Dataset records.
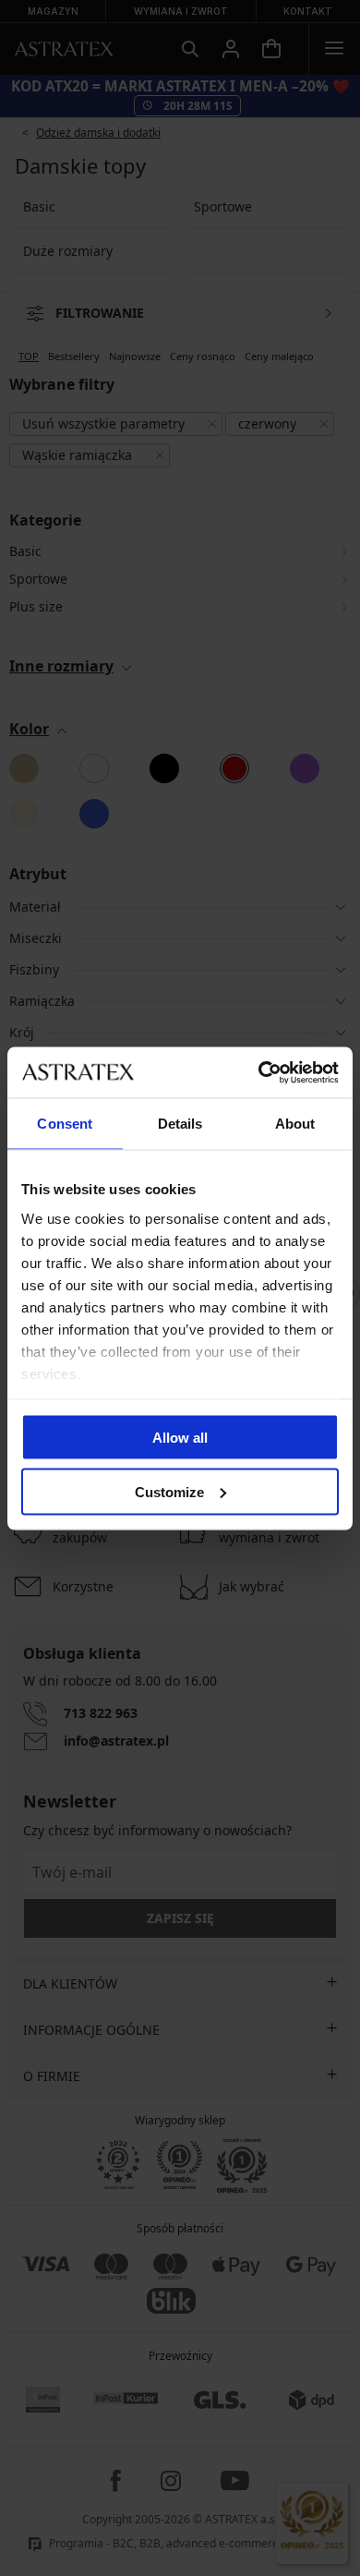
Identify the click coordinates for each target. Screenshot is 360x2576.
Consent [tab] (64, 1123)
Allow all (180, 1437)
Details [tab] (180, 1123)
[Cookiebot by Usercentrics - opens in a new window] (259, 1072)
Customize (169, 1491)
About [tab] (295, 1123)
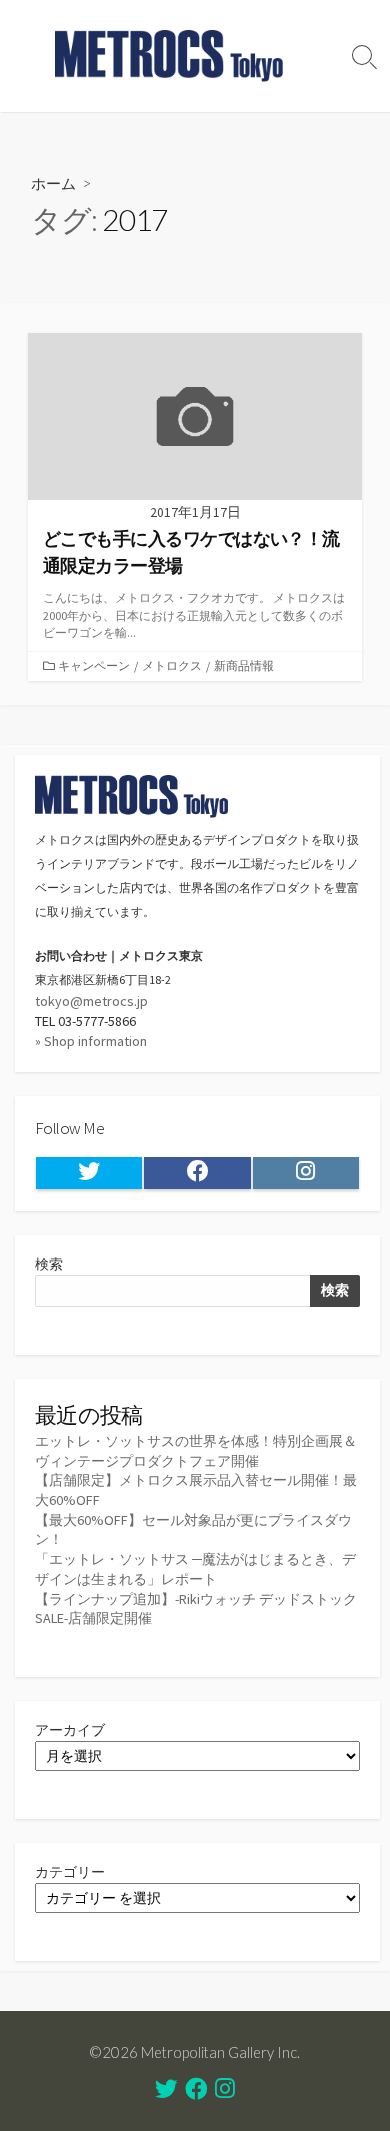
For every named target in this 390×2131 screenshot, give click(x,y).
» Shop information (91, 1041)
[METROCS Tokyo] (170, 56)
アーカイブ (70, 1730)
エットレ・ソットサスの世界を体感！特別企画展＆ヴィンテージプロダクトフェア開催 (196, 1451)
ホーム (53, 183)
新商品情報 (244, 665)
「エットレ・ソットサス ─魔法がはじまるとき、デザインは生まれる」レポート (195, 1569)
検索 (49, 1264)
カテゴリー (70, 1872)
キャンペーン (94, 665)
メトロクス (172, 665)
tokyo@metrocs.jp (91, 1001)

Exercise. For each line above that carries the word "click", copy it out.

Exercise result.
Identify the click coordinates for each target. Screenshot is 360x2576.
For every named target in this 390×2131 screenshot, give click(x,y).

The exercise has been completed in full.